2. Log at `info` whether the group was created or already existed.
### Why `>` not `0` for the read ID
`>` means "deliver only new entries, not pending ones for this consumer." That's what we want for the steady-state loop. Phase 3 will add an explicit `XAUTOCLAIM` step at startup (and periodically) to pull stuck pending entries from dead consumers; Phase 1 relies on the natural redelivery via consumer-group resumption (when a dead instance restarts with the same name, it sees its old PEL).
## Acceptance criteria
- [ ] `pnpm typecheck`, `pnpm lint`, `pnpm test` clean.
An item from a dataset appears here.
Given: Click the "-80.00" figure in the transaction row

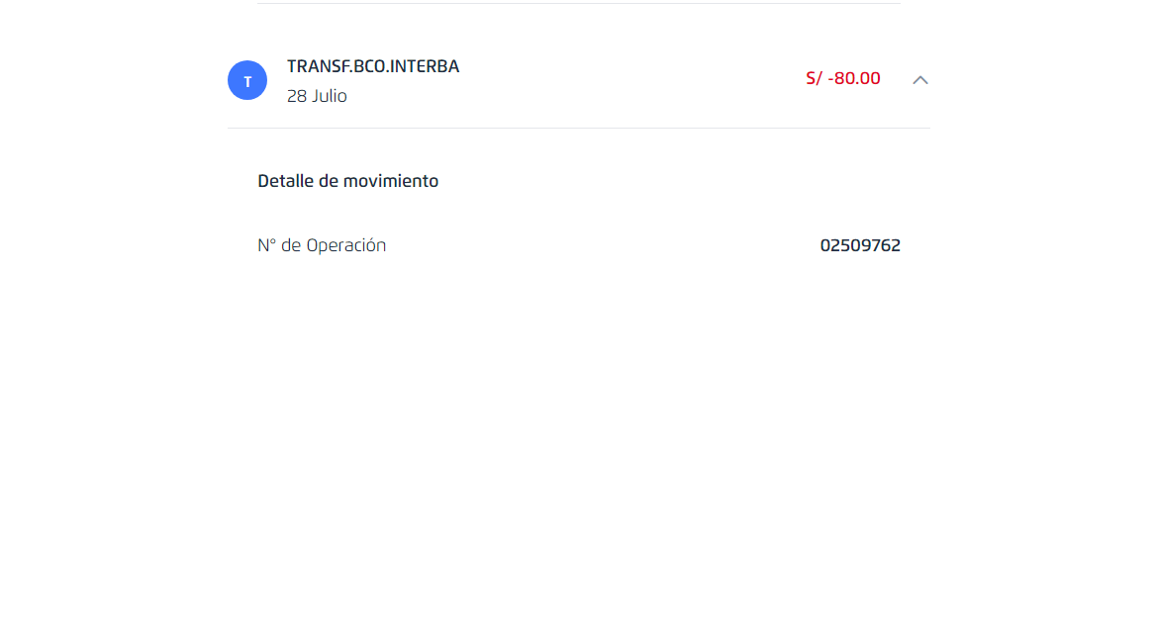Looking at the screenshot, I should [854, 78].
- [ ] Unit tests cover: happy path, `BUSYGROUP` swallow, decode error skip, partial-ACK, clean stop.
- [ ] Stop signal causes the loop to exit within one `BATCH_BLOCK_MS` tick.
## Risks / open questions
- **Consumer name uniqueness.** Two instances with the same `REDIS_CONSUMER_NAME` will both read from the same PEL, which is undefined behaviour. Task 1.3 already documents that `INSTANCE_ID` (which defaults `REDIS_CONSUMER_NAME`) must be unique per instance — surface this again in the operator-facing README later.
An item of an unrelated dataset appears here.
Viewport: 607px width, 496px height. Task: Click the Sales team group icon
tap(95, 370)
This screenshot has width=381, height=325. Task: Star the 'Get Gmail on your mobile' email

- **Long sink calls block the loop.** If the Postgres writer takes 30s, no new records are read. That's fine for Phase 1 (Postgres should be fast); Phase 3 may add a configurable max-in-flight if writer pressure becomes an issue.
## Done
`src/core/consumer.ts` — XREADGROUP loop with `ensureConsumerGroup`, `decodeBatch`, partial-ACK semantics, `connectRedis` (co-located, not in `src/db/`), and clean stop. `test/consumer.test.ts` — 11 tests covering happy path, partial ACK, BUSYGROUP swallow, decode error skip, missing payload skip, XREADGROUP backoff, clean stop. Landed in `68d3da3`.